The CTO position at the FCC demands a person who is technically proficient in networks and the Internet, and also one who isn’t afraid to get neck-deep in policy making. At least that’s what the past has shown. The last CTO, Henning Schulzrinne, played a central role in the commission’s ruling that all mobile carries had to support 911 calls via text message. Now the FCC has announced the name of a new CTO — Scott Jordan, a professor of computer science at the University of California at Irvine.
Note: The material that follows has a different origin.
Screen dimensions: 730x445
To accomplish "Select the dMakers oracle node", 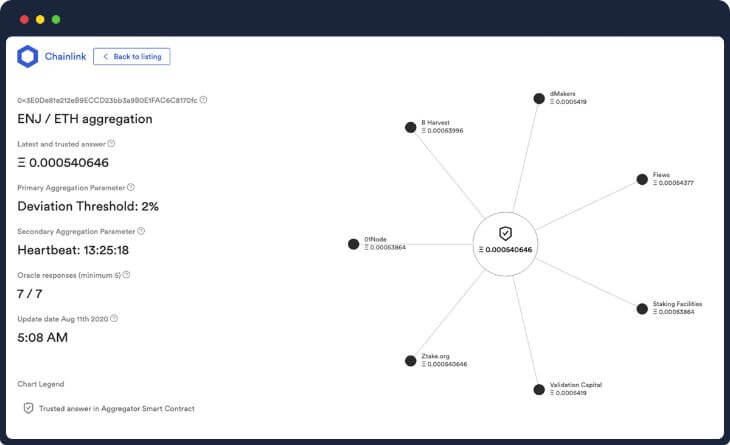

The Federal Communications Commission has announced that it has named a new chief technology officer: Scott Jordan, a professor of computer science at the University of California at Irvine. The FCC has a history of hiring CTOs that know their stuff, technologically speaking. Jordan is replacing Henning Schulzrinne, a once and future chair of the Department of Computer Science at Columbia University who started at the commission in 2011 and will stay on in an advisory capacity. The role of CTOs in government can often be muddled, but at the FCC it is squarely a policy-making job. Schulzrinne, Chairman Tom Wheeler pointed out in announcing Jordan’s appointment, played a major role in the commission’s decision to require mobile carriers to support customers’ abilities to contact 911 using text messages. Looking forward, Wheeler said in a statement, “Scott’s engineering and technical expertise, particularly with respect to the Internet, will provide great assistance to the Commission as we consider decisions that will affect America’s communications platforms.”